*** Opening DATASET EXCERPTS ***

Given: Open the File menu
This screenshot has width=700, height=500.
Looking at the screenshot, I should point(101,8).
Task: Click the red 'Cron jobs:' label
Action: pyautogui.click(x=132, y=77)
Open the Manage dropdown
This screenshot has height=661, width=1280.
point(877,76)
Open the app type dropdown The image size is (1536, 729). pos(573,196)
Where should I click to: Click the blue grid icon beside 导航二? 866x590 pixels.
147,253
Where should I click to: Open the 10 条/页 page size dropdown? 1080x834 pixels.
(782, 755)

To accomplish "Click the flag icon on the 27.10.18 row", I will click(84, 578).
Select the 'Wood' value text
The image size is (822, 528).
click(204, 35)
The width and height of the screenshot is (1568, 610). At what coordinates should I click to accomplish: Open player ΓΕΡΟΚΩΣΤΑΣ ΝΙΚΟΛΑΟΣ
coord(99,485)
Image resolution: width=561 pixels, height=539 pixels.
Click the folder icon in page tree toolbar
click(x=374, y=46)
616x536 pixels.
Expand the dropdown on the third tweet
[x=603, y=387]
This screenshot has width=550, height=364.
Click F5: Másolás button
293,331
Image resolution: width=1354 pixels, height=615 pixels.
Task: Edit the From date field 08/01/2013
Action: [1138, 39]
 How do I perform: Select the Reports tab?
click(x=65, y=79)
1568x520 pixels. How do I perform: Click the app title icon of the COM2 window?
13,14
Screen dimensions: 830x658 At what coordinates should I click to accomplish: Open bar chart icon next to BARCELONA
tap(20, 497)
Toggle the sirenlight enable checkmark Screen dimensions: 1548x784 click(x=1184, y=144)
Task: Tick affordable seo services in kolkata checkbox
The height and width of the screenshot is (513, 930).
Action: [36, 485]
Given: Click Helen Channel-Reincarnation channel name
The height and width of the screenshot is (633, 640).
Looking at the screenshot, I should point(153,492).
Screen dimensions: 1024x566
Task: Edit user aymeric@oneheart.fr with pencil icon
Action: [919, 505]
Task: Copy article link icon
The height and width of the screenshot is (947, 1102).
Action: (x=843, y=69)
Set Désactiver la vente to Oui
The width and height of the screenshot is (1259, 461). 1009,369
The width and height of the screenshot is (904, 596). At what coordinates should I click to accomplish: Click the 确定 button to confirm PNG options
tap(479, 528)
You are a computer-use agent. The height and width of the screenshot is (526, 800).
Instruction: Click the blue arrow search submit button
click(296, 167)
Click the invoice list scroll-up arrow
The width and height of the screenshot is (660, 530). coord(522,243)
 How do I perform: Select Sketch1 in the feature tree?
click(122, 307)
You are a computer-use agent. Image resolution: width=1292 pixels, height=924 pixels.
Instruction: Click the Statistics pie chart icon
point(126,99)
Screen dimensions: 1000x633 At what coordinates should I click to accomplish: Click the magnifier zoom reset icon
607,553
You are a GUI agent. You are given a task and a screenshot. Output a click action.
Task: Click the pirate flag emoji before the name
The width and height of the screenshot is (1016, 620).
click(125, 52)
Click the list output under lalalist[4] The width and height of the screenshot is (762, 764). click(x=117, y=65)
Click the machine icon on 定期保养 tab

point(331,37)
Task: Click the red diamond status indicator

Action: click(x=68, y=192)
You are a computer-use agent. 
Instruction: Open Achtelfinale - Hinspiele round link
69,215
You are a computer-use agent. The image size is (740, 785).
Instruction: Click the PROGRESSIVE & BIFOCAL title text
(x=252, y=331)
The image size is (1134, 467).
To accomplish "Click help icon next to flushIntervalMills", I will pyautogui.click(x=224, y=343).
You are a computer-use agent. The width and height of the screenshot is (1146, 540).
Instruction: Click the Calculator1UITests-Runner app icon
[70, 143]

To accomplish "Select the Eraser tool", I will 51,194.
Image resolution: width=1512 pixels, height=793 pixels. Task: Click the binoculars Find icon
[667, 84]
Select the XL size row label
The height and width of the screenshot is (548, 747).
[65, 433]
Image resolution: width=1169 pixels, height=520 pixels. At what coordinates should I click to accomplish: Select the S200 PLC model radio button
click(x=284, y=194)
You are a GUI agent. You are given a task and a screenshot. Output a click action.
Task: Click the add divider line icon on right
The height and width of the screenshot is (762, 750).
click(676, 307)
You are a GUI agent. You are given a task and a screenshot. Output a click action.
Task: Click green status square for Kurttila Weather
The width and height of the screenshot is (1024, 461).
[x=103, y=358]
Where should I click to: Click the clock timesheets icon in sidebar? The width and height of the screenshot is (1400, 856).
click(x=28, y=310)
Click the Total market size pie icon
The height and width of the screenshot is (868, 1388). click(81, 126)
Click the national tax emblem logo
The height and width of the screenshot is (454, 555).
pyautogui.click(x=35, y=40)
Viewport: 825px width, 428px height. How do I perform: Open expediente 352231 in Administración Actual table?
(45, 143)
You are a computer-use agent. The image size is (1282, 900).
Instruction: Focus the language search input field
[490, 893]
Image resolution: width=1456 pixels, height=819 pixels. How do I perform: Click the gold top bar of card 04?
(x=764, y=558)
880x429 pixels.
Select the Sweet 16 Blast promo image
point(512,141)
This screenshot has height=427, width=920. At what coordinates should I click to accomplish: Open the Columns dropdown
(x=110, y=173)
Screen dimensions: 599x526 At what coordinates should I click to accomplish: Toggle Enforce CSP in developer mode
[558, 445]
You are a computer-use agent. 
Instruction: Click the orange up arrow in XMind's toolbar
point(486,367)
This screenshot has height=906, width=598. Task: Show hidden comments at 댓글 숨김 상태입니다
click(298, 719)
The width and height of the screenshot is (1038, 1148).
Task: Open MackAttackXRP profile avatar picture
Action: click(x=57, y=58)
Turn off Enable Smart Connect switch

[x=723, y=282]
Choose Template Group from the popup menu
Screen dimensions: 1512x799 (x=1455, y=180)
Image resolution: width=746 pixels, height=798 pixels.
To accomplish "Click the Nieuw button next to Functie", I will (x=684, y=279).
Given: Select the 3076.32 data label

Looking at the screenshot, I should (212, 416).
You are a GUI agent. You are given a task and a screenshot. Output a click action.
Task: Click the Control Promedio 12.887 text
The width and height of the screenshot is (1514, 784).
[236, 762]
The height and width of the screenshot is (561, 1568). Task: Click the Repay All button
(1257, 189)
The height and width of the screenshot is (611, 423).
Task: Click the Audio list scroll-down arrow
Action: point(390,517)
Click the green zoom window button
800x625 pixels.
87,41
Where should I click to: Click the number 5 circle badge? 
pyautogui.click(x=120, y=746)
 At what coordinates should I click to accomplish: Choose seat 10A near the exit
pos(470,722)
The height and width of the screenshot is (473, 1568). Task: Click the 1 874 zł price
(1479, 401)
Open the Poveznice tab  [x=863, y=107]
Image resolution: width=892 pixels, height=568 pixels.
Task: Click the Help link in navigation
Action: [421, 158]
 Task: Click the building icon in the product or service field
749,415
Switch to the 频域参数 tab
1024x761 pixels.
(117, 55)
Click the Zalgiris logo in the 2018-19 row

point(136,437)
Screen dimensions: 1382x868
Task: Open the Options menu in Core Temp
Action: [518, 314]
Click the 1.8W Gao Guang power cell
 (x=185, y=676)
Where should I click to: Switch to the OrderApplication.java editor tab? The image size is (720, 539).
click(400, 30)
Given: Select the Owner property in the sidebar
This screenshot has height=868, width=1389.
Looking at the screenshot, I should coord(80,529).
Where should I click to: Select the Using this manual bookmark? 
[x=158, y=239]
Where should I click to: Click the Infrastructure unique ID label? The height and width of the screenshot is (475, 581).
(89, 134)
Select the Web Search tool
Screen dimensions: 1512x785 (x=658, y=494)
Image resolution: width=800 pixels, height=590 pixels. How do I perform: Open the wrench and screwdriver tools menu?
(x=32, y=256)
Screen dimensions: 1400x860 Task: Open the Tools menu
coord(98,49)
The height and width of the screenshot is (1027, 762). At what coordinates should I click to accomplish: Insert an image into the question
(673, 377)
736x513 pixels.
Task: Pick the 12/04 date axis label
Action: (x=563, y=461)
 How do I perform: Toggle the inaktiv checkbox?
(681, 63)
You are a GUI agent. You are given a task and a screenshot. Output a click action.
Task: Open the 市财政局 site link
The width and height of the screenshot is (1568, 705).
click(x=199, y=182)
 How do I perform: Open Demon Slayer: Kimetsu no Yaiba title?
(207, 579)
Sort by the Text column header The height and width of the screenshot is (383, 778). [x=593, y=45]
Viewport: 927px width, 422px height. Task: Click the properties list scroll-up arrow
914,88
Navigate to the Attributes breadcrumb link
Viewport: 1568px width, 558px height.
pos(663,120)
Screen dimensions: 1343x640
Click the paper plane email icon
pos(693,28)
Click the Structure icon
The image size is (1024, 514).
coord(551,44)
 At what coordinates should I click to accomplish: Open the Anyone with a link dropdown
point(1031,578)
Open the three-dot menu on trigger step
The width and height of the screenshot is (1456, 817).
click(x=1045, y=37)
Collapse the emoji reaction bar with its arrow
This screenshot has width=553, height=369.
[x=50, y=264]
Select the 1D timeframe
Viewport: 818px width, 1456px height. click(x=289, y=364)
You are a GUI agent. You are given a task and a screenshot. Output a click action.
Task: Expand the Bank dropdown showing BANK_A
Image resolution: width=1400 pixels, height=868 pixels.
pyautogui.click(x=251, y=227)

*** Closing DATASET EXCERPTS ***

# EXERCISE BRIEF:
Could you copy out every line in the listing where the word "name" appears?

# RESPONSE BELOW:
Given: Click Helen Channel-Reincarnation channel name
Task: Click the pirate flag emoji before the name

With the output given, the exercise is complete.